= Task to carry out =
Rewrite the lines below, substituting "desktop assistant" for each occurrence of "computer-use agent" and leaving everything else unchanged.
-- start of Exercise data --
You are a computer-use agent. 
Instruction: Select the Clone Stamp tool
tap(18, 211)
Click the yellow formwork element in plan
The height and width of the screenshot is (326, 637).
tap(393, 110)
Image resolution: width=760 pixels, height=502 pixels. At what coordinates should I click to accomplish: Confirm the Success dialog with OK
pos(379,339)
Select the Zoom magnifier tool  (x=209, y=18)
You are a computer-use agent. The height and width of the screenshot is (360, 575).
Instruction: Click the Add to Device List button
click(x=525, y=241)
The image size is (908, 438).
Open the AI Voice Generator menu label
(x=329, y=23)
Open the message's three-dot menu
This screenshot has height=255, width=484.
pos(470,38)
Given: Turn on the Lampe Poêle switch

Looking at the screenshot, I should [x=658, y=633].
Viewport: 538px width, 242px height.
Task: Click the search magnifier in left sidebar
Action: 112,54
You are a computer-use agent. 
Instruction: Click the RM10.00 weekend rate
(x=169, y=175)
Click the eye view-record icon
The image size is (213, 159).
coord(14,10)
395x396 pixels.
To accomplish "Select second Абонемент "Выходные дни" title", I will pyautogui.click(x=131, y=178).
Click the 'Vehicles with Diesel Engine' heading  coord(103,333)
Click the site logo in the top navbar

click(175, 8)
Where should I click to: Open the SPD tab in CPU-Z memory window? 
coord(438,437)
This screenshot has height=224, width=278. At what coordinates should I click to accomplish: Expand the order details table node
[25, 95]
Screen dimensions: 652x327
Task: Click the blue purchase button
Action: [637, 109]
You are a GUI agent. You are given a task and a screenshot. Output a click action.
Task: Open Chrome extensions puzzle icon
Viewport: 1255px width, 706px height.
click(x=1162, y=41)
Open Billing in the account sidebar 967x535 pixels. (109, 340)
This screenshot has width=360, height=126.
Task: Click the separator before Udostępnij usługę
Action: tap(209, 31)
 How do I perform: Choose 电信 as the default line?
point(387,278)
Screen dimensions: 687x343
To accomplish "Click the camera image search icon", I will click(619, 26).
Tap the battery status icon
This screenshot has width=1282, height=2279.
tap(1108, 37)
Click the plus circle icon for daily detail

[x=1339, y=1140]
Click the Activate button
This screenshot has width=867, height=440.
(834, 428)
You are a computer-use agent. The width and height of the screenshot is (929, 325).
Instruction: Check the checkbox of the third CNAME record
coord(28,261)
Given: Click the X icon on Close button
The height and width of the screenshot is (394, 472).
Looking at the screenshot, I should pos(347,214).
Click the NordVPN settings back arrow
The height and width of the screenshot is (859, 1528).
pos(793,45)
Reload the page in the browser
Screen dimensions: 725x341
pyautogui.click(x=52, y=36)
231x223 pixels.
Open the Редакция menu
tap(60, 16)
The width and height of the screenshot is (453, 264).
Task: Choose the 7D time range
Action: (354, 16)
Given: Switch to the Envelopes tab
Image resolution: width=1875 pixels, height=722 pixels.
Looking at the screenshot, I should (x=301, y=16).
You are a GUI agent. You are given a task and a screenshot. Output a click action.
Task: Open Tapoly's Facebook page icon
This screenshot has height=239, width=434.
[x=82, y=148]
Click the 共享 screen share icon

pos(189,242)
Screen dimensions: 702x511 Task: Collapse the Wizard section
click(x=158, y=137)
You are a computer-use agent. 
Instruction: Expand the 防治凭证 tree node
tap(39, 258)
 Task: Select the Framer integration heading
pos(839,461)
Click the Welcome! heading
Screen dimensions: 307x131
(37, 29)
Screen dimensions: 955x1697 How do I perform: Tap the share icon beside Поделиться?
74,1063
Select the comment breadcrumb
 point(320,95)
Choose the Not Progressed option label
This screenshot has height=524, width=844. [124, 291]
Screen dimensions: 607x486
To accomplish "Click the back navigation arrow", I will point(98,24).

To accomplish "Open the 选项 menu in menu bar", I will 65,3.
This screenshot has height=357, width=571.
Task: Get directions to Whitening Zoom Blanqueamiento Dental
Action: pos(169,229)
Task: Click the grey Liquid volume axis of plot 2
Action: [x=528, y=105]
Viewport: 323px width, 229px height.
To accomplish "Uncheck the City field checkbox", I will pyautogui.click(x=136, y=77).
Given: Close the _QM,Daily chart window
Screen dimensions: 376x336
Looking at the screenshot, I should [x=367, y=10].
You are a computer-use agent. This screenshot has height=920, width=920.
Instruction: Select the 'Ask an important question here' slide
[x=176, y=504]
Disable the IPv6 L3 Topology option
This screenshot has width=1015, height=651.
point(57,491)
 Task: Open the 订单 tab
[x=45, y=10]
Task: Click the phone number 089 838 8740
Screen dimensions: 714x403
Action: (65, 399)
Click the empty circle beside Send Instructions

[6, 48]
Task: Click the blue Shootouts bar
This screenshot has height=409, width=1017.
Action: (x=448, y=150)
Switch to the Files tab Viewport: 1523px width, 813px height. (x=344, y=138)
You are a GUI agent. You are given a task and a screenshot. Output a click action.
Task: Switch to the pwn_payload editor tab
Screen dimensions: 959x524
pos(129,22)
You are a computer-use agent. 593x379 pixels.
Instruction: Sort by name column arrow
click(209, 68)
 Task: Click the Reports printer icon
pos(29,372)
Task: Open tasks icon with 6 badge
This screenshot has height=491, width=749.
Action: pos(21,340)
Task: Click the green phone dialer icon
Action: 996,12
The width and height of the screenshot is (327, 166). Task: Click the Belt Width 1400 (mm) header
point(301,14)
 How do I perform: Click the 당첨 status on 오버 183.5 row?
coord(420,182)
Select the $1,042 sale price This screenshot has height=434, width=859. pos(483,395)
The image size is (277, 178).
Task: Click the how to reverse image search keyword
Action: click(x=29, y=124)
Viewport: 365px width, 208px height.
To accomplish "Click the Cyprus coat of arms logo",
-- end of Exercise data --
= Exercise response =
You are a desktop assistant. 
Instruction: Select the Clone Stamp tool
tap(18, 211)
Click the yellow formwork element in plan
The height and width of the screenshot is (326, 637).
tap(393, 110)
Image resolution: width=760 pixels, height=502 pixels. At what coordinates should I click to accomplish: Confirm the Success dialog with OK
pos(379,339)
Select the Zoom magnifier tool  (x=209, y=18)
You are a desktop assistant. The height and width of the screenshot is (360, 575).
Instruction: Click the Add to Device List button
click(x=525, y=241)
The image size is (908, 438).
Open the AI Voice Generator menu label
(x=329, y=23)
Open the message's three-dot menu
This screenshot has height=255, width=484.
pos(470,38)
Given: Turn on the Lampe Poêle switch

Looking at the screenshot, I should [x=658, y=633].
Viewport: 538px width, 242px height.
Task: Click the search magnifier in left sidebar
Action: 112,54
You are a desktop assistant. 
Instruction: Click the RM10.00 weekend rate
(x=169, y=175)
Click the eye view-record icon
The image size is (213, 159).
coord(14,10)
395x396 pixels.
To accomplish "Select second Абонемент "Выходные дни" title", I will pyautogui.click(x=131, y=178).
Click the 'Vehicles with Diesel Engine' heading  coord(103,333)
Click the site logo in the top navbar

click(175, 8)
Where should I click to: Open the SPD tab in CPU-Z memory window? 
coord(438,437)
This screenshot has height=224, width=278. At what coordinates should I click to accomplish: Expand the order details table node
[25, 95]
Screen dimensions: 652x327
Task: Click the blue purchase button
Action: [637, 109]
You are a GUI agent. You are given a task and a screenshot. Output a click action.
Task: Open Chrome extensions puzzle icon
Viewport: 1255px width, 706px height.
click(x=1162, y=41)
Open Billing in the account sidebar 967x535 pixels. (109, 340)
This screenshot has width=360, height=126.
Task: Click the separator before Udostępnij usługę
Action: tap(209, 31)
 How do I perform: Choose 电信 as the default line?
point(387,278)
Screen dimensions: 687x343
To accomplish "Click the camera image search icon", I will click(619, 26).
Tap the battery status icon
This screenshot has width=1282, height=2279.
tap(1108, 37)
Click the plus circle icon for daily detail

[x=1339, y=1140]
Click the Activate button
This screenshot has width=867, height=440.
(834, 428)
You are a desktop assistant. The width and height of the screenshot is (929, 325).
Instruction: Check the checkbox of the third CNAME record
coord(28,261)
Given: Click the X icon on Close button
The height and width of the screenshot is (394, 472).
Looking at the screenshot, I should pos(347,214).
Click the NordVPN settings back arrow
The height and width of the screenshot is (859, 1528).
pos(793,45)
Reload the page in the browser
Screen dimensions: 725x341
pyautogui.click(x=52, y=36)
231x223 pixels.
Open the Редакция menu
tap(60, 16)
The width and height of the screenshot is (453, 264).
Task: Choose the 7D time range
Action: (354, 16)
Given: Switch to the Envelopes tab
Image resolution: width=1875 pixels, height=722 pixels.
Looking at the screenshot, I should (x=301, y=16).
You are a GUI agent. You are given a task and a screenshot. Output a click action.
Task: Open Tapoly's Facebook page icon
This screenshot has height=239, width=434.
[x=82, y=148]
Click the 共享 screen share icon

pos(189,242)
Screen dimensions: 702x511 Task: Collapse the Wizard section
click(x=158, y=137)
You are a desktop assistant. 
Instruction: Expand the 防治凭证 tree node
tap(39, 258)
 Task: Select the Framer integration heading
pos(839,461)
Click the Welcome! heading
Screen dimensions: 307x131
(37, 29)
Screen dimensions: 955x1697 How do I perform: Tap the share icon beside Поделиться?
74,1063
Select the comment breadcrumb
 point(320,95)
Choose the Not Progressed option label
This screenshot has height=524, width=844. [124, 291]
Screen dimensions: 607x486
To accomplish "Click the back navigation arrow", I will point(98,24).

To accomplish "Open the 选项 menu in menu bar", I will 65,3.
This screenshot has height=357, width=571.
Task: Get directions to Whitening Zoom Blanqueamiento Dental
Action: pos(169,229)
Task: Click the grey Liquid volume axis of plot 2
Action: [x=528, y=105]
Viewport: 323px width, 229px height.
To accomplish "Uncheck the City field checkbox", I will pyautogui.click(x=136, y=77).
Given: Close the _QM,Daily chart window
Screen dimensions: 376x336
Looking at the screenshot, I should [x=367, y=10].
You are a desktop assistant. This screenshot has height=920, width=920.
Instruction: Select the 'Ask an important question here' slide
[x=176, y=504]
Disable the IPv6 L3 Topology option
This screenshot has width=1015, height=651.
point(57,491)
 Task: Open the 订单 tab
[x=45, y=10]
Task: Click the phone number 089 838 8740
Screen dimensions: 714x403
Action: (65, 399)
Click the empty circle beside Send Instructions

[6, 48]
Task: Click the blue Shootouts bar
This screenshot has height=409, width=1017.
Action: (x=448, y=150)
Switch to the Files tab Viewport: 1523px width, 813px height. (x=344, y=138)
You are a GUI agent. You are given a task and a screenshot. Output a click action.
Task: Switch to the pwn_payload editor tab
Screen dimensions: 959x524
pos(129,22)
You are a desktop assistant. 593x379 pixels.
Instruction: Sort by name column arrow
click(209, 68)
 Task: Click the Reports printer icon
pos(29,372)
Task: Open tasks icon with 6 badge
This screenshot has height=491, width=749.
Action: pos(21,340)
Task: Click the green phone dialer icon
Action: 996,12
The width and height of the screenshot is (327, 166). Task: Click the Belt Width 1400 (mm) header
point(301,14)
 How do I perform: Click the 당첨 status on 오버 183.5 row?
coord(420,182)
Select the $1,042 sale price This screenshot has height=434, width=859. pos(483,395)
The image size is (277, 178).
Task: Click the how to reverse image search keyword
Action: click(x=29, y=124)
Viewport: 365px width, 208px height.
To accomplish "Click the Cyprus coat of arms logo",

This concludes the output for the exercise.